## Task instructions
Transcribe exactly, and only, the lines running from the one with "has height=825, width=1192." to the end of the entries below, both included, without any pictures.

## Extracted records
--

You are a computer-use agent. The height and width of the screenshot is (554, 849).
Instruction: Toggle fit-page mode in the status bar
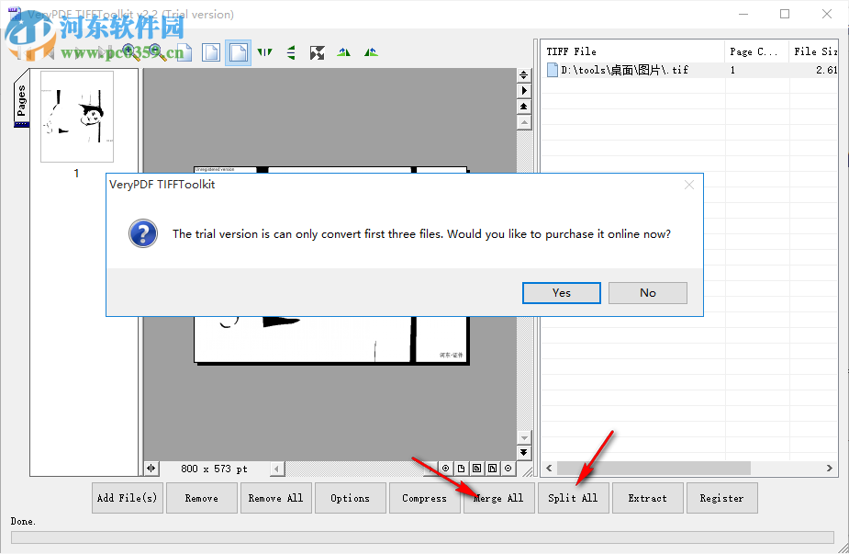[477, 468]
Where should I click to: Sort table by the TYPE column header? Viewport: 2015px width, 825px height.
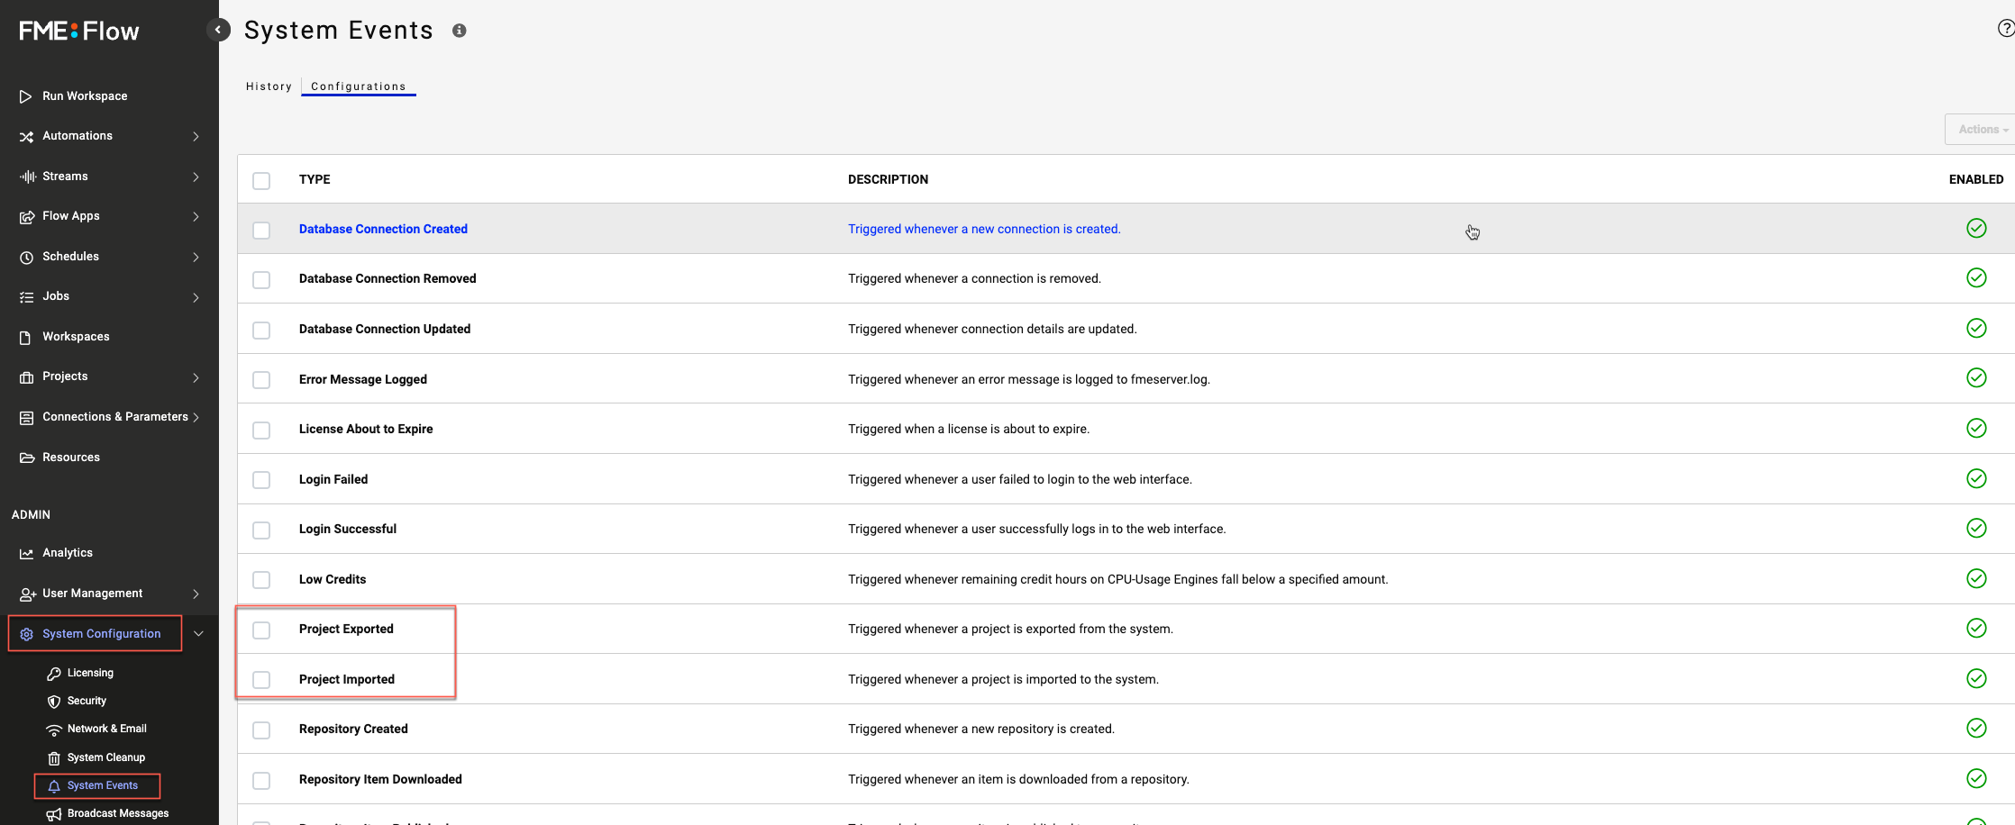(x=315, y=180)
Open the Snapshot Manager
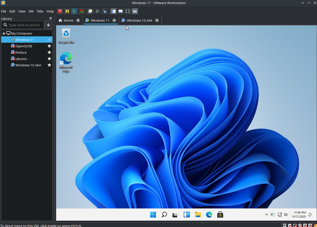 pos(105,11)
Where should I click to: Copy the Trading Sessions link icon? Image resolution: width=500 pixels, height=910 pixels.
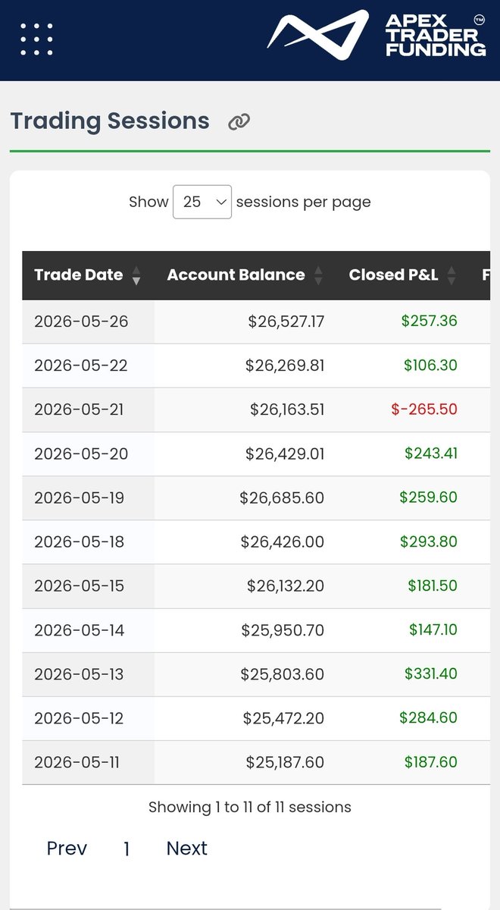click(x=239, y=121)
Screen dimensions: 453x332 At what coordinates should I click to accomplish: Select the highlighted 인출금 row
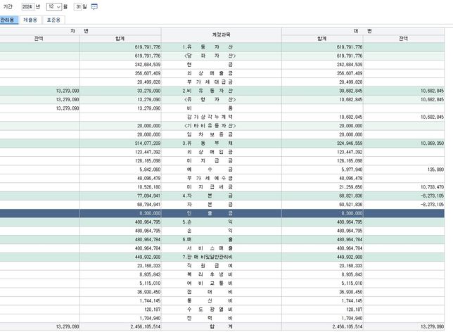[x=222, y=212]
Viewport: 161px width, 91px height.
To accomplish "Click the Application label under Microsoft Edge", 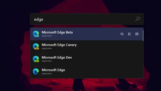I will [47, 74].
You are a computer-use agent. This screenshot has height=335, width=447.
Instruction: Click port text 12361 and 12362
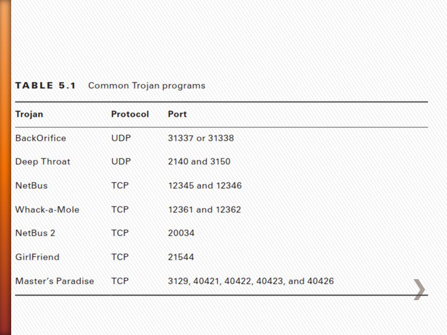point(204,210)
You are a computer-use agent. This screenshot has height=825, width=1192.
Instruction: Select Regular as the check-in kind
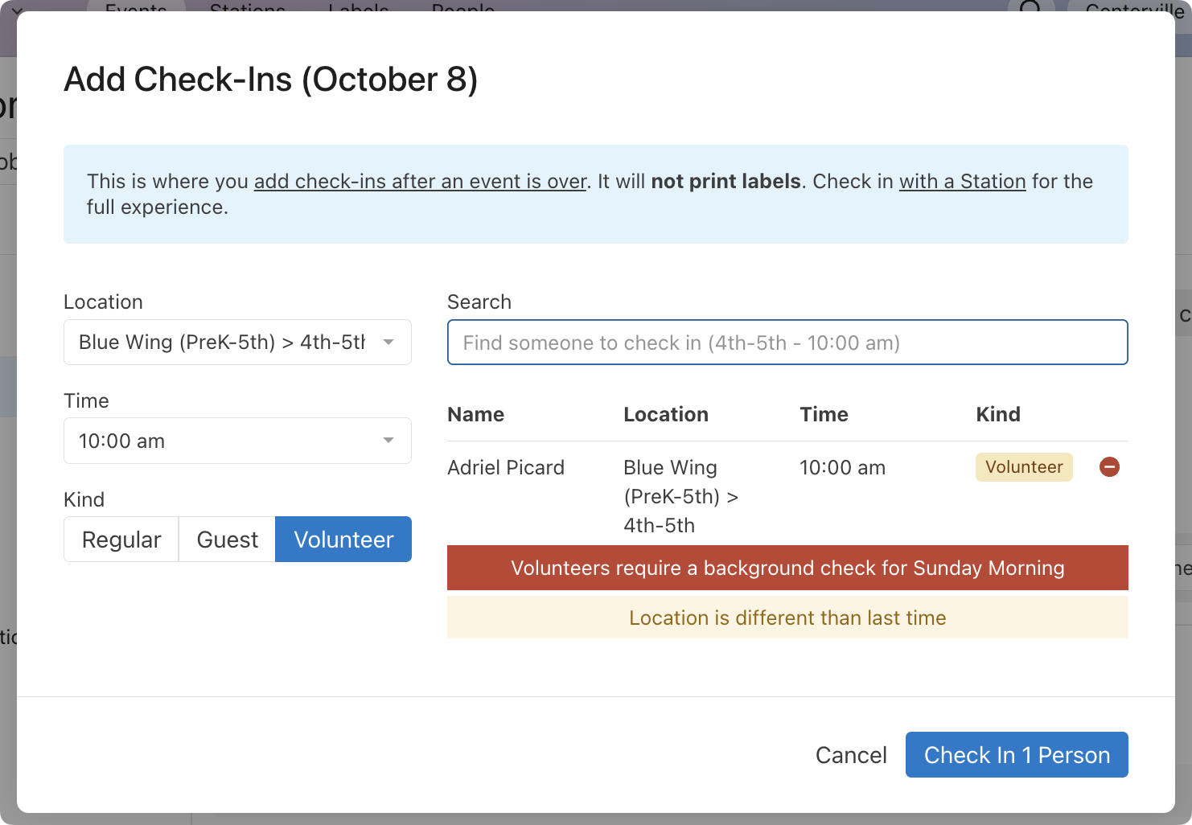(121, 540)
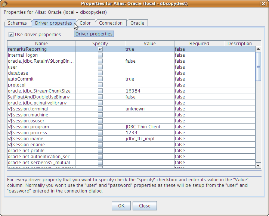Open the Color tab
The height and width of the screenshot is (216, 269).
click(85, 23)
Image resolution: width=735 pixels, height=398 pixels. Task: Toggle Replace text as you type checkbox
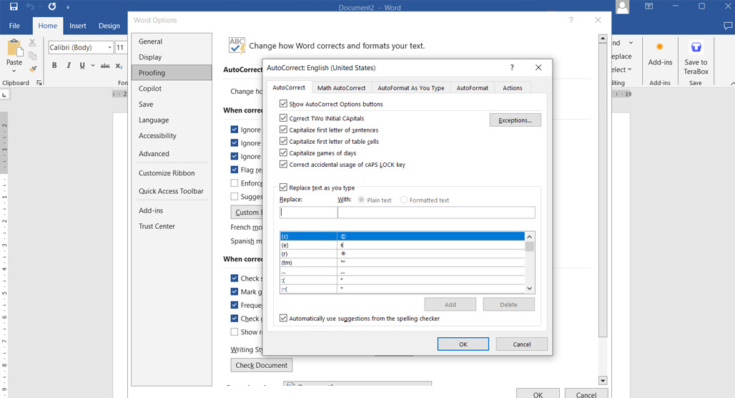click(x=283, y=188)
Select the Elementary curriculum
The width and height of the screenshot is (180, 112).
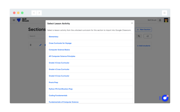click(x=53, y=37)
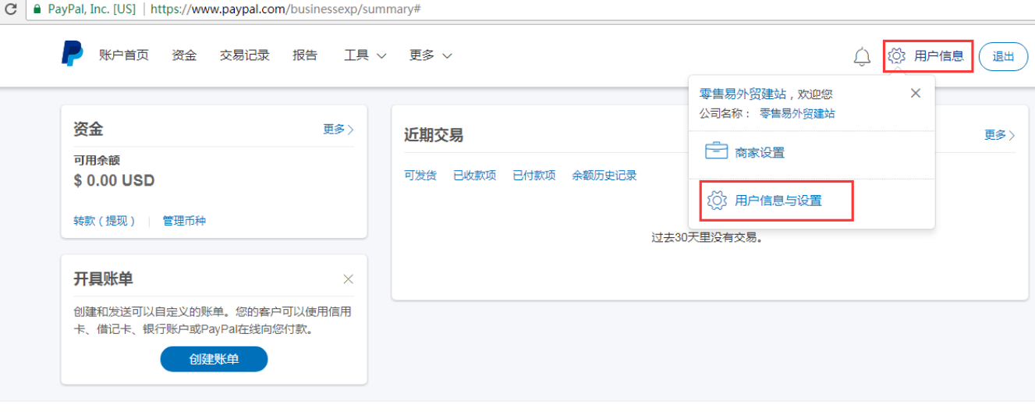
Task: Close the user info popup panel
Action: point(916,93)
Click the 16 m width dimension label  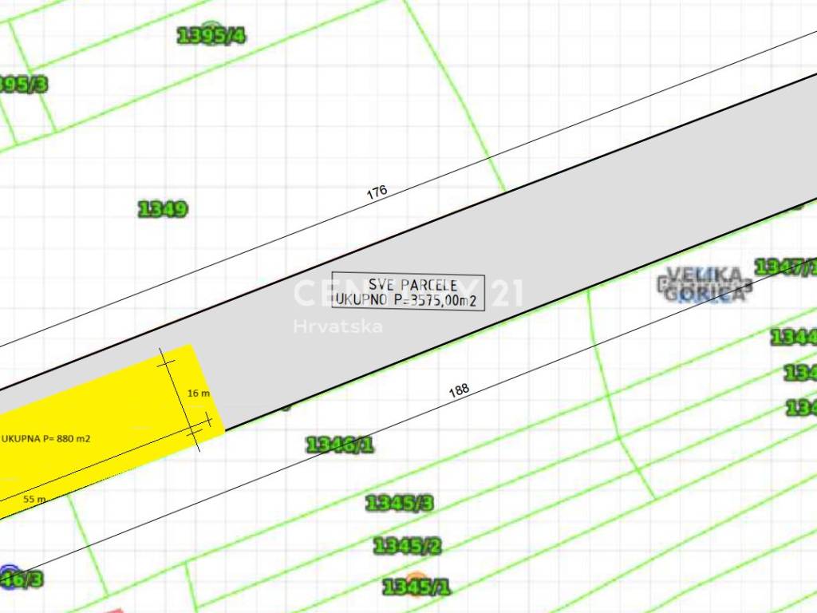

--

## Finished task
You are a computer-use agent. This screenshot has height=825, width=1192.
Instruction: Select Regular as the check-in kind
(121, 540)
Open the Color tab
The height and width of the screenshot is (216, 269).
click(85, 23)
Image resolution: width=735 pixels, height=398 pixels. Task: Toggle Replace text as you type checkbox
click(x=283, y=188)
Select the Elementary curriculum
The width and height of the screenshot is (180, 112).
click(x=53, y=37)
Task: Close the user info popup panel
Action: point(916,93)
Click the 16 m width dimension label  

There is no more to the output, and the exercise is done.